I get the idea of instances, like you can make your own and this is good for privacy. But some lemmy instances are much more popular and this in fact makes it another Reddit. If there are separate instances for niche topics, why not make it another community inside a larger instance?
Making your own is actually bad for privacy. You can find out what communities I subscribe to by going to my instance and checking what communities there are. Because I’m the only user.
There are mostly no separate instances for topics, but for behavior. Beehaw for example (which you can’t see because they defederated lemmy.world) is all about people being nice and doesn’t even have downvotes. Administration and modding will culturally be harsher there. Programming.dev is niche focused, but that also comes with a culture, and also gives a place for people who want to separate work/pleasure.
Then there’s performance. Lemmy has issues, and especially with huge instances. If a single Lemmy instance had as many users as Reddit, no matter what money you throw at it, it would just die. But if you distribute all those people over many instances, giving just a few 100k or 1mil to every server, … it would still die, because federation is currently also a performance bottleneck, just not as much as many users at one place :D
And then you have the point of federation, not having power in the hands of just some very few people. Let’s say everyone is only on lemmy.world. Then some asshole, let’s call him Spez, offers the Admin(s?) 5 million in exchange for the server and shuts it down. BAM. Lemmy is now dead. Powermods are also a much bigger problem that way.
Also, you own the domain and server. That’s why I decided against setting up my own instance.
I don’t understand, owning the domain and server is the whole point for me.
From a privacy perspective. The domain and server are directly associated to you.
Yeah of course, but what is the point of hosting one for yourself if not that?
You said it yourself that owning an instance is bad for privacy. I just added that even if you set a username that can’t be traced to back you, you still own the domain and server, which compromises your privacy.
Yeah, I get that part. I was wondering why you’d then think about selfhosting one at all.
We don’t control what thoughts and ideas pop up in our heads! The possibility to host your own instance is something that the Fediverse offers. It’s highly advertised. So it’s natural that such things come to mind. You can’t approve or reject them without thinking.
I didn’t mean to insult you or anything, I just like to understand people. And this does indeed clear things up for me, thanks :)
edit: fixed autocorrect
You don’t seem to be getting an actual answer to your question, so I’ll try. IMO it’s the idea of being the master of your own domain and being in control; basically being an admin. If you want to be on an instance designed to your own preferences, like which instances it federates with and what communities you want to host, then the ultimate way to do it is to create and host your own instance.
I think you missed the start of the conversation ;) I host my own single-user instance on my own domain, and I was wondering why one (another user) would even think about selfhosting when the fact that it ties their lemmy identity to their server and domain made them not want to selfhost.
Some users just want to melt in to the crowd I guess.
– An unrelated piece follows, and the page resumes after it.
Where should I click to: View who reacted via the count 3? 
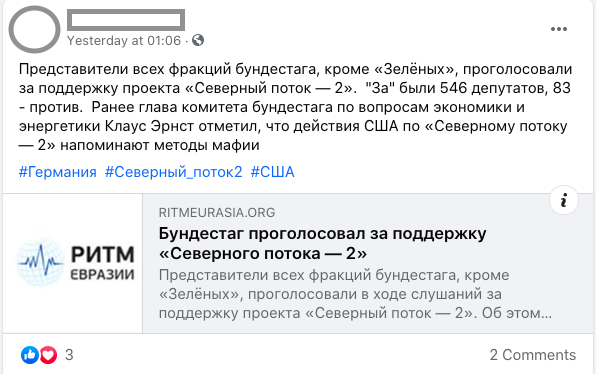coord(69,355)
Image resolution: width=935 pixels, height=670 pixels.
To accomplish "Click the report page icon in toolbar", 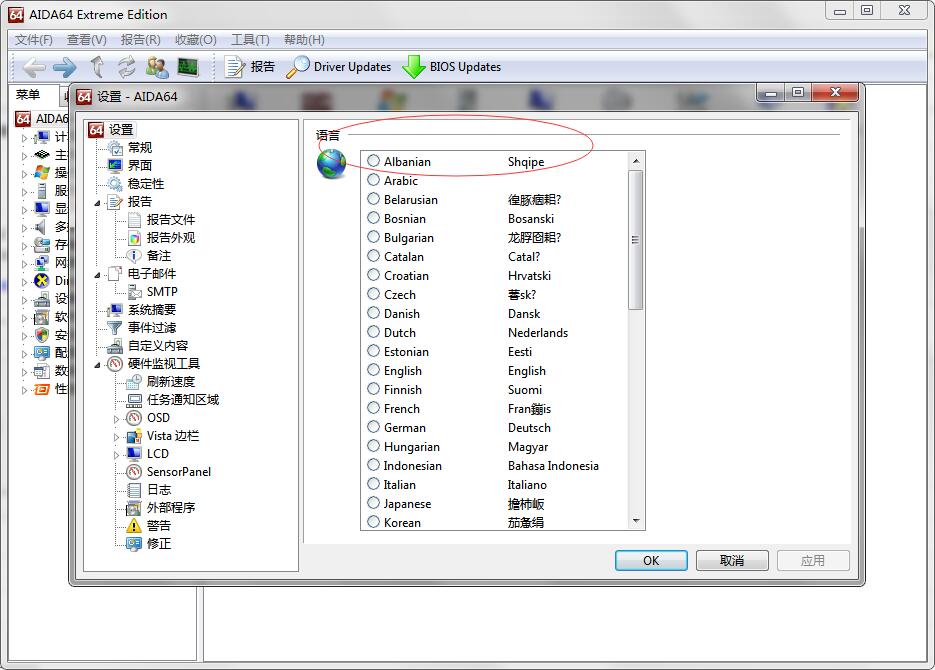I will [x=235, y=67].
I have my own domain and i love it. In fact, it’s going to become more and more important knowing how to self host things. Big tech is extreamly preditory.
Brilliant explanation.
Fuck spez.
Your profile is also public. An instance with few 10 subscribers erases much of the information.
Yes, but it doesn’t list your communities.
That sounds like an instance just for friends or a family, which is still worse for privacy (compared to a bigger one) in most cases. And probably even rarer than single-user instances.
Your profile contains your post history to many of your communities.
I’m pointing out that if you’re going to the trouble of hosting your own instance you could as well allow some convenient number of random users to register. It would erase most of your signal and help distribute the load and exposure to specific legal compartments.
Allowing randoms to register, would vastly increase your legal responsibility, from both a GDPR perspective, but also from a legal responsibility for content perspective. I don’t think a small privacy win makes that worth it.
That is true, but that is only those you post to, I have many communities I’m subscribed to but never posted to.
GDPR does not apply here. Content that people write on a forum does not count as PII. If you are not sending your users’s IP or email addresses to a third-party, you have nothing to worry about.
Right to be forgotten may well be relevant.
Also applies only to personal information and not to content generated by the users.